## ABOUT THIS TASK
Write the data out again, matching every line exactly.

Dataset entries
.....
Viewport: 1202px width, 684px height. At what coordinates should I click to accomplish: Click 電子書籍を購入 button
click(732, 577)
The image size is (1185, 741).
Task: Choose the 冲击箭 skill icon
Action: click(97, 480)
.....
## TASK ANSWER
Viewport: 1202px width, 684px height. At what coordinates should I click to accomplish: Click 電子書籍を購入 button
click(732, 577)
The image size is (1185, 741).
Task: Choose the 冲击箭 skill icon
Action: click(97, 480)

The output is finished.